Two Chinese property developers said on Thursday they have received regulatory approvals to make private placements of shares, paving the way for more real estate firms to raise funds through the stock market for the first time since 2010.

Small-sized Chinese developers Tianjin Tianbao Infrastructure Co. and Join.In Holding Co., got the go-ahead to sell yuan-denominated A shares in private placements, according to separate statements to Shanghai and Shenzhen stock exchanges.

The approvals come amid growing fears of defaults in the property sector after the collapse of Zhejiang Xingrun Real Estate, and will pave the way for more developers to raise capital to alleviate crash crunches.

Some analysts welcomed the move as an indication that the government is finally ready to scale back some of its intervention in the property market.

"This is positive," said Zhu Yiming, a property analyst at CRIC, a unit of real estate services firm E-House China in Shanghai.

"It shows the government is relying more on increasing home supply to control the market."

From outright bans on multiple home purchases to ordering banks to raise mortgage rates and banning some Chinese from buying houses outside their places of birth, China's government has won both supporters and critics in its four-year battle to cool surging home prices.

Supporters say Beijing is doing what is needed to cool an otherwise uncontrollable market, while critics oppose the heavy government interference.

The money raised by Tianjin Tianbao would be invested in residential homes in Tianjin while Join.In would invest in a commercial and residential project in Xuzhou in the eastern Anhui province, the companies said last year.

China stopped developers from raising money by selling shares in April 2010 on concerns that surging home prices were inflating an asset bubble.

The Shanghai Securities News reported on Thursday that more than 30 listed property firms have submitted proposals to raise a total of 90 billion yuan since the second-half of last year.

Analysts expect the regulator would approve more refinancing plans of developers this year to quench developers' thirst for funds at a time when anecdotal evidence suggests banks are turning more cautious in making new loans.

After several years of rapid growth, China's property market is starting to show signs of cooling as local governments tightened controls to stamp out speculative buying, and as banks made it harder for home buyers to get loans.

A mild cooling in the market could be welcomed by the government.
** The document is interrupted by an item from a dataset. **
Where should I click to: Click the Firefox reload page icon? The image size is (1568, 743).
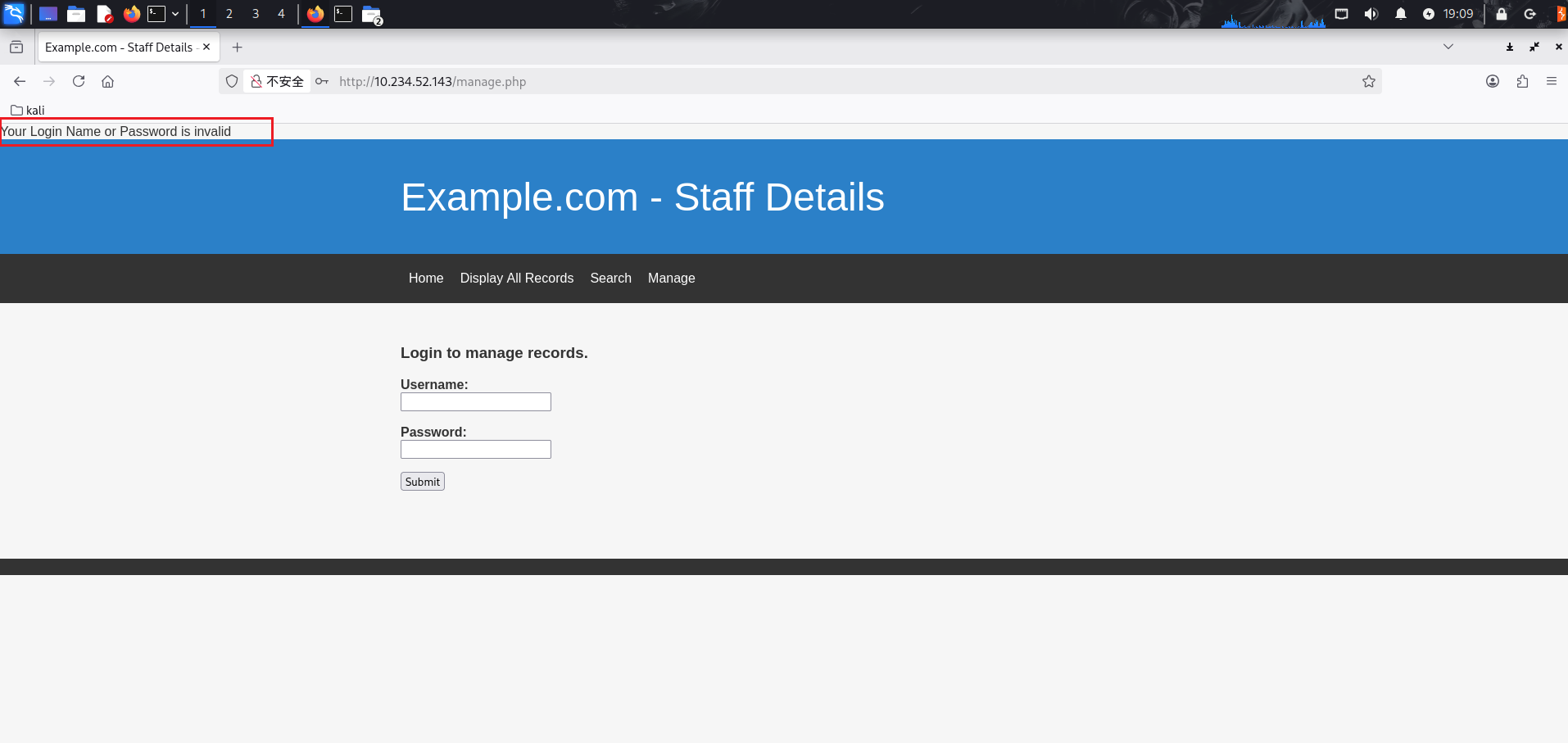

An abrupt slowdown, however, could add to concerns about bad debts and further weigh on the world's second-largest economy, which slowed markedly in the first two months of the year.

A rising number of experts and developers are no longer optimistic, with some even contemplating downside risks in smaller cities - a notion unheard of just three years ago when prices hit new record highs every other month.

Government officials told Reuters on Tuesday that Zhejiang Xingrun Real Estate Co, based in the coastal city of Ningbo in Zhejiang province, is on the brink of bankruptcy.

State media have estimated the company owes 15 domestic banks 2.4 billion yuan and individual investors another 1.1 billion, with only 3 billion yuan of assets on hand.

News of the expected bankruptcy came amid growing concerns about debt in China following the country's first domestic bond default earlier this month.

Official data showed Chinese home inflation slowed for a second straight month in February, due to government policy curbs and declining domestic demand. Some markets saw outright price declines, in particular in the Zhejiang city of Wenzhou.